您使用掩码加上 and、or、xor 和 not and 来更改寄存器的一部分，而无需影响其余部分.

ah 确实从来没有需要，但它确实导致了 8086 上更紧凑的代码(以及更有效的可用寄存器).有时写EAX或RAX然后分别读取AL和AH(例如movzx ecx, al/movzx edx, ah)作为解包字节的一部分仍然很有用.>

I started to learn assembler, and this does not looks logical to me.

Why can't I use multiple higher bytes in a register?

I understand the historical reason of rax->eax->ax, so let's focus on new 64-bit registers. For example, I can use r8 and r8d, but why not r8dl and r8dh? The same goes with r8w and r8b.

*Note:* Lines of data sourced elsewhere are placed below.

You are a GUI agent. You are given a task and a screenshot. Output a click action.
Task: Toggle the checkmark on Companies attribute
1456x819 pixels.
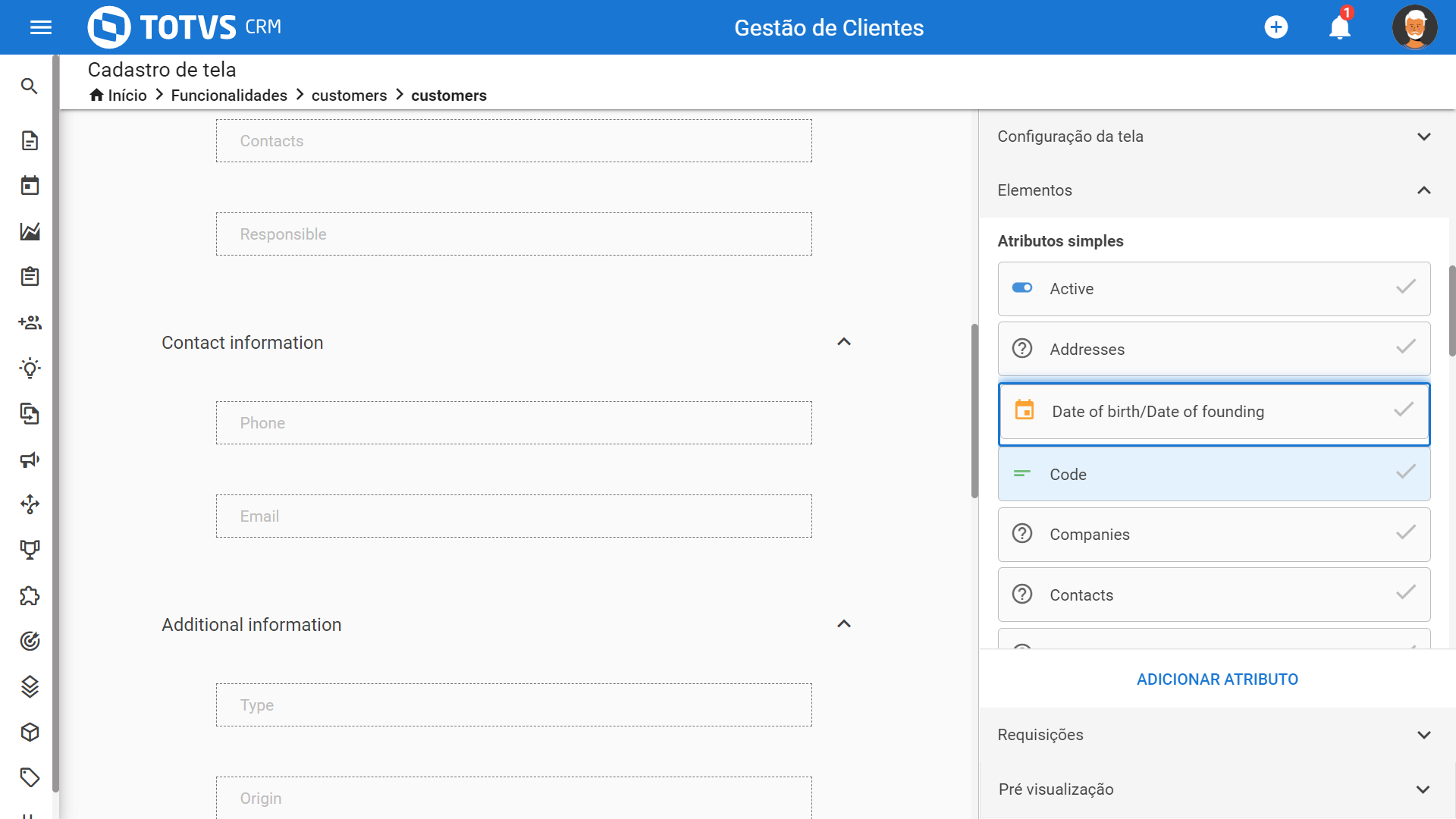tap(1405, 533)
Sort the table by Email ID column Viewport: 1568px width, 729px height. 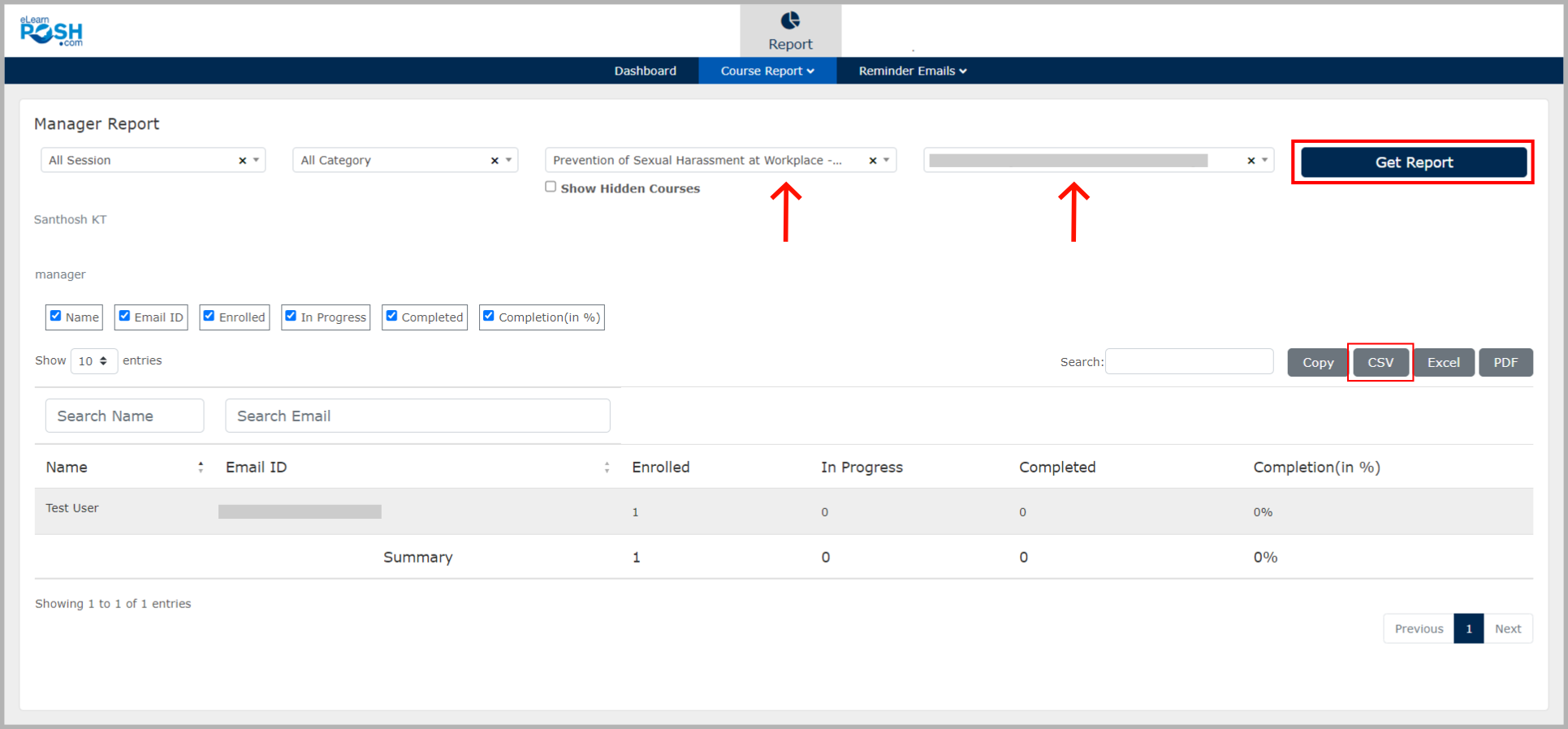607,468
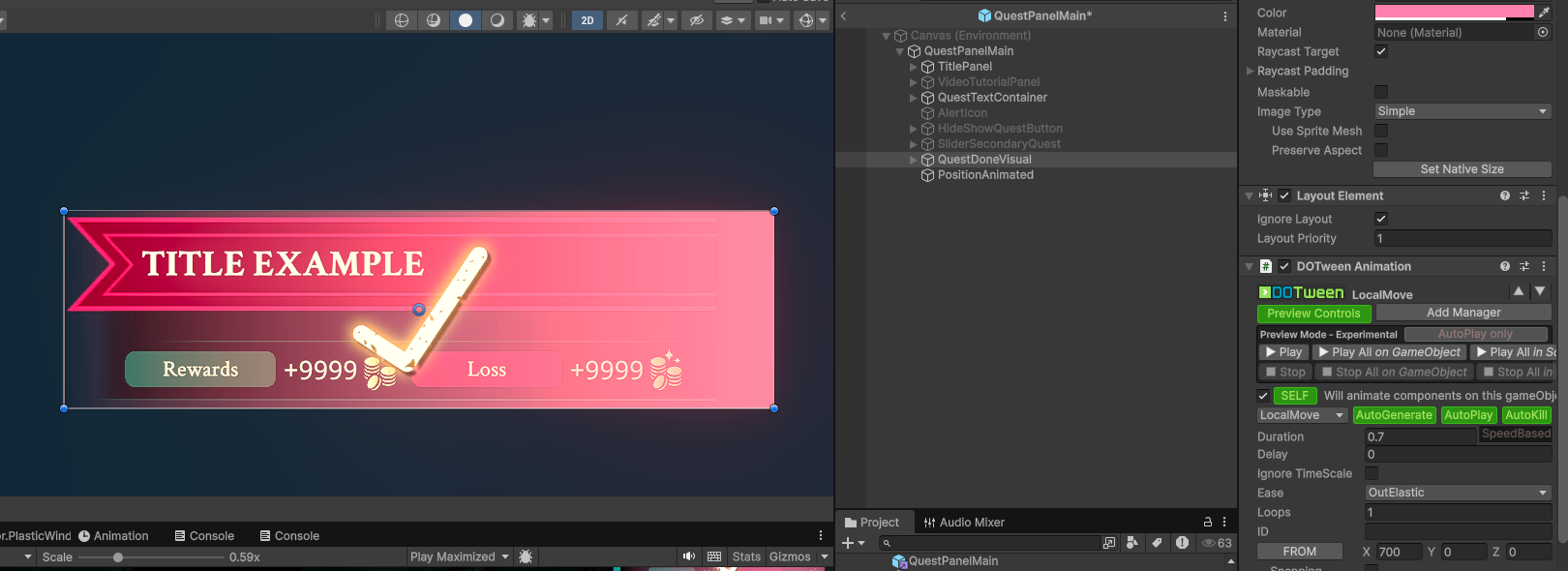Select the wireframe shading sphere icon
The image size is (1568, 571).
(402, 20)
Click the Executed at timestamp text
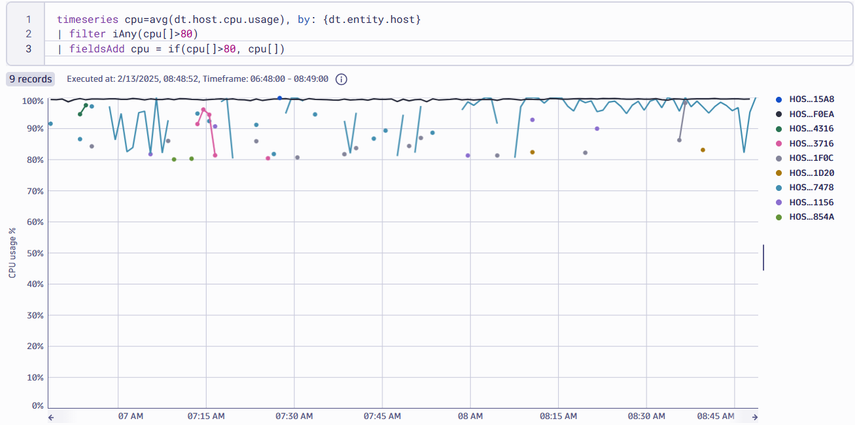 point(198,79)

My initial thinking was that I can use 8 r8b registers at the same time (like I can do with al and ah at the same time). But I can't. And using r8b makes the complete r8 register "busy".

Which raises the question - why? Why would you need to use only a part of a register if you can't use other parts at the same time? Why not just keep only r8 and forget about the lower parts?

解决方案

why can't I use multiple higher bytes in a register

Every permutation of an instruction needs to be encoded in the instruction. The original 8086 processor supports the following options:

instruction     encoding    remarks
---------------------------------------------------------
mov ax,value    b8 01 00    <-- whole register
mov al,value    b4 01       <-- lower byte
mov ah,value    b0 01       <-- upper byte

Because the 8086 is a 16 bit processor three different versions cover all options.
In the 80386 32-bit support was added. The designers had a choice, either add support for 3 additional sets of registers (x 8 registers = 24 new registers) and somehow find encodings for these, or leave things mostly as they were before.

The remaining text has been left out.